In moto sullo Stelvio in memoria di mio papà

C’era solo un appuntamento al quale mio papà non sarebbe mancato: andare in moto sullo Stelvio per il raduno annuale a Luglio. La strada dello Stelvio è sicuramente una delle più spettacolari del Nord Italia, e d’Europa.

Per lui, rappresentava un altro anno in cui aveva lottato, vincente, contro il cancro, nonostante dovesse chiedere a un suo amico di mettergli la moto sul cavalletto, perché lui non ci riusciva più.

Riuscire a raggiungere questo obbiettivo, di anno in anno, rappresentava tutto per mio padre, come se fosse la dimostrazione che potesse sconfiggere la malattia. Tutto questo fino all’estate del 2015, quando è stato ricoverato ed è morto in Agosto.

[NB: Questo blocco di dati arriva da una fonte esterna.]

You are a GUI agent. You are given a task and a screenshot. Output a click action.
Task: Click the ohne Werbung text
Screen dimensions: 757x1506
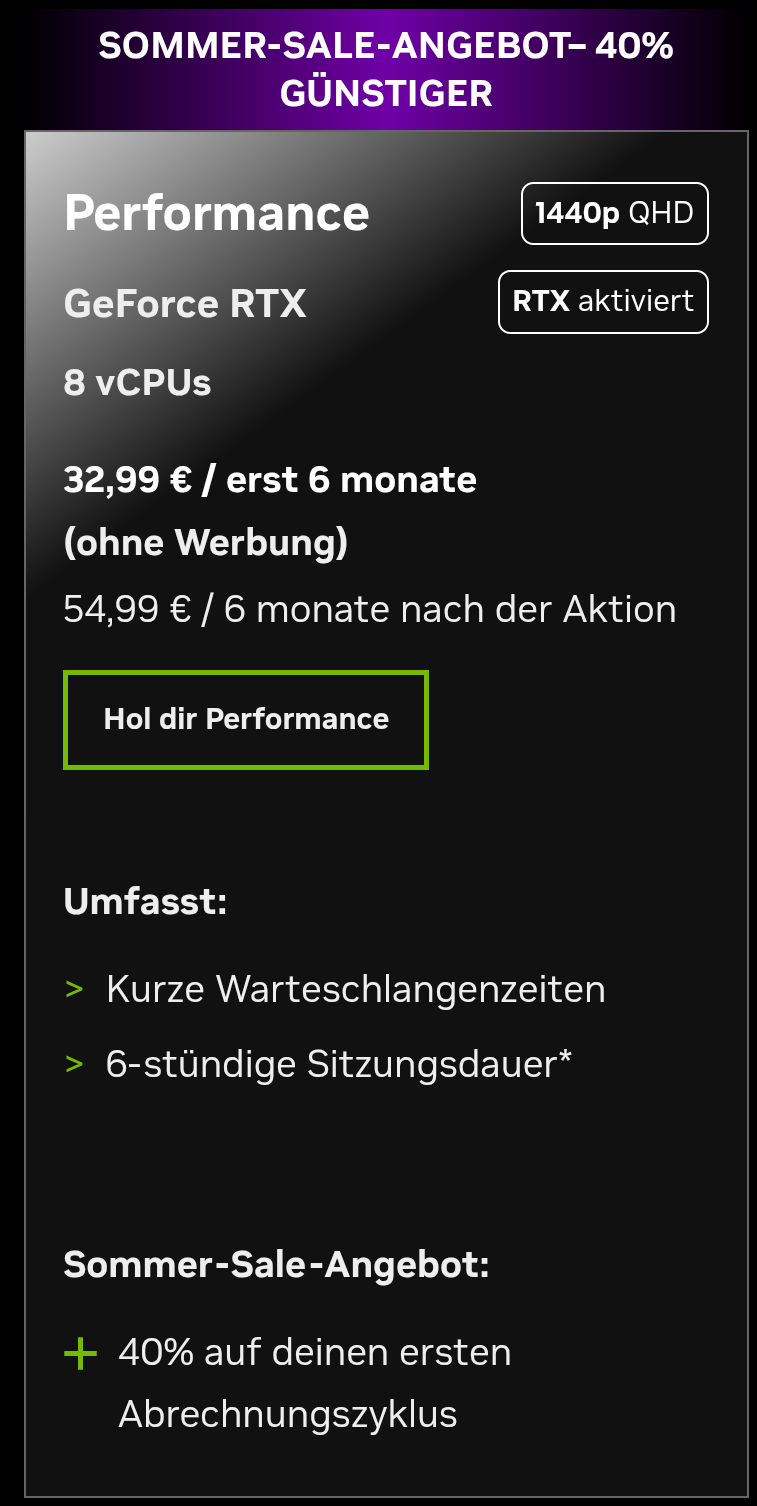point(206,543)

Guidare la moto sulle montagne Lombarde era la grande passione di mio papà, gli dava gioia e un senso di irrefrenabile libertà. Quando era sulla moto nulla contava se non la strada e il guidare stesso.

Da quando se n’è andato, io e Luca abbiamo deciso di continuare a guidare il tanto amato GS di mio papà, e portarlo sullo Stelvio in suo memoria. Oggi, se fosse ancora vivo, sarebbe contento di sapere che abbiamo mantenuto la sua tradizione.

Finché la moto continuerà ad andare, la porteremo sullo Stelvio ogni estate, e mi ricorderò di quella parte di me che se ne è andata con lui, e quella parte di lui che è rimasta con me, ed è sempre più forte.